Personne ne vérifie les bagages de ses passagers sur Blablacar et personne n'est à l'abri d'une histoire de ce genre.

          Comme à son habitude, Adrien se rend souvent à Angers visiter à ses parents. Le week-end se termine et il propose un covoiturage sur le site Blablacar.com pour faire le trajet Angers-Lyon. Il est loin de se douter que l’un de ses passagers va donner une tournure inhabituelle au trajet.
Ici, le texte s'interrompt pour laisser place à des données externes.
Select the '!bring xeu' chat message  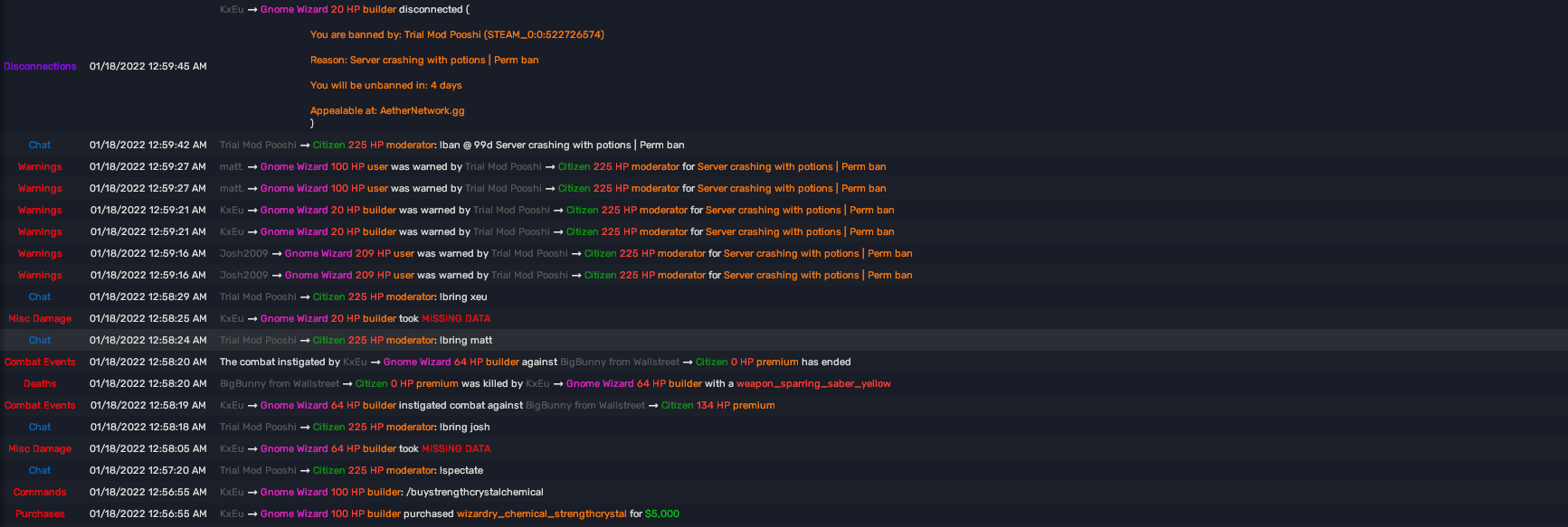463,297
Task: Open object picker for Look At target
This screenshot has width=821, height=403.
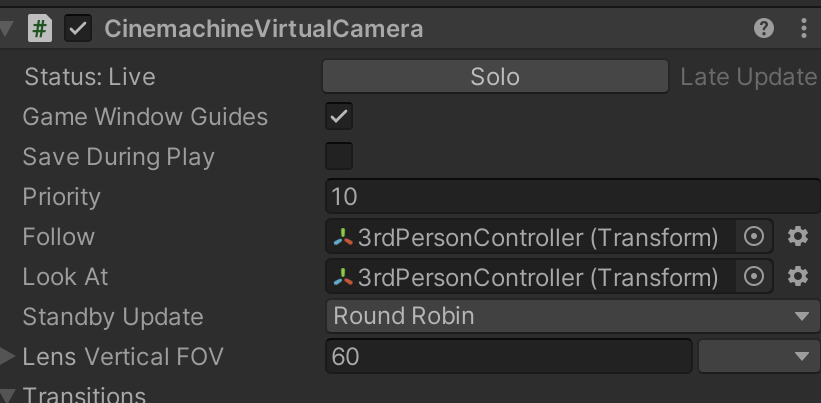Action: pyautogui.click(x=755, y=276)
          Arrivé au péage de Clermont-Ferrand, Adrien se fait arrêter par les douanes pour un contrôle de routine. Rien de prémédité lui avait-on répondu : un contrôle tout à fait banal. Une fouille corporelle est effectuée sur chacun des 3 passagers et l’un deux éveille les soupçons des douaniers. Quelque chose d’anormal se trouvait sous ses vêtements. En quelques secondes, le suspect est plaqué contre le véhicule et menotté. Adrien et l’autre passager assistent ahuris à cette scène. Cela commençait comme le début d’un mauvais film. Ils se retrouvent donc en garde à vue tous les trois. Le passager transportait avec lui pour 50 000 € d’héroïne.

          Les douaniers lui expliquent qu’il est responsable de ses passagers et de ce qu’ils transportent. Il a fallu plusieurs heures pour prouver qu’il s’agissait bien d’un covoiturage et qu’il ne connaissait aucun des passagers. Sur décision du Procureur, Adrien s’en tire avec un procès-verbal et une belle frayeur.

          D'habitude, les trafiquants prennent le train mais les grèves les poussent de plus en plus à prendre des solutions alternatives comme le covoiturage.